[Cryptography] Duh, why aren't most embedded TRNGs designed this way?

Phillip Hallam-Baker phill at hallambaker.com
Tue May 25 14:33:38 EDT 2021


On Wed, May 19, 2021 at 1:21 AM Kent Borg <kentborg at borg.org> wrote:

> On 5/13/21 8:48 AM, Ron Garret wrote:
>
> The hard part is not finding good sources of entropy.  The hard part is
> protecting that source against tempest attacks and other forms of
> eavesdropping.
>
> No.
>
> The hard part about RNGs is that when they fail, they usually do so
> silently.
>
Amen. there is almost nothing you can do to prevent someone compromising a
RNG in ways that you can't detect at the application level.
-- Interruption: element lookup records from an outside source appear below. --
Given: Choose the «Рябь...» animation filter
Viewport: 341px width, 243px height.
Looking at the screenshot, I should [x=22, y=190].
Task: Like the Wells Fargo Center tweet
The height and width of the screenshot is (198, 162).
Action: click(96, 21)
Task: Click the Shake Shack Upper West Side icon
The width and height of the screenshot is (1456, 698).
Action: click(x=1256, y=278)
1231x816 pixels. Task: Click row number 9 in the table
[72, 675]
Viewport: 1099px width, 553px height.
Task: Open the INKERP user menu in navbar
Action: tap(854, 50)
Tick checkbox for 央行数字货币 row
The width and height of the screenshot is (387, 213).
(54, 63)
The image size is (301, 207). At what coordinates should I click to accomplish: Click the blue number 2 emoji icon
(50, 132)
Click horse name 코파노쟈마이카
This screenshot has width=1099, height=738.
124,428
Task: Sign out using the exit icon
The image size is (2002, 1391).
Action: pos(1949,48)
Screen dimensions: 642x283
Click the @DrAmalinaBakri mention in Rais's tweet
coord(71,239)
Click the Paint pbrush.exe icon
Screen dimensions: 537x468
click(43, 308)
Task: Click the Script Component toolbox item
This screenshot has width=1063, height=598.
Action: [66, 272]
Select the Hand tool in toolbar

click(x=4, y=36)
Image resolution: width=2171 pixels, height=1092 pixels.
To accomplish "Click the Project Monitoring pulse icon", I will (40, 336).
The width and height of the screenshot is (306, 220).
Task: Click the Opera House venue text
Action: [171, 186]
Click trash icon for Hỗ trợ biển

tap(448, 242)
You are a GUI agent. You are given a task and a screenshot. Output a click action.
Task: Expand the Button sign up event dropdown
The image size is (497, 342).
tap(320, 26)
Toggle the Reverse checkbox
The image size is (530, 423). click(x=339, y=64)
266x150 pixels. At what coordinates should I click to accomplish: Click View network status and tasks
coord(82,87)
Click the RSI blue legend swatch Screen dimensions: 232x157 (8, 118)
Also what we are after is not 'entropy' it is 'unguessability'. The seed
can be perfectly random but that won't help if the seed can be leaked via a
side channel. In the days of RSA, that nice big modulus was the perfect
place to smuggle out the encrypted seed. Instead of picking p and q and
calculating the modulus, pick a seed, use it to pick p then encrypt the
seed in and that is the top 256 bits of the modulus and divide in p to get
the rest just as Moti Yung taught us.


So the way I (try) to look at it, I treat my RNG output as likely to be
compromised and make sure that I never reveal the output to an adversary
without passing it through a digest or a KDF.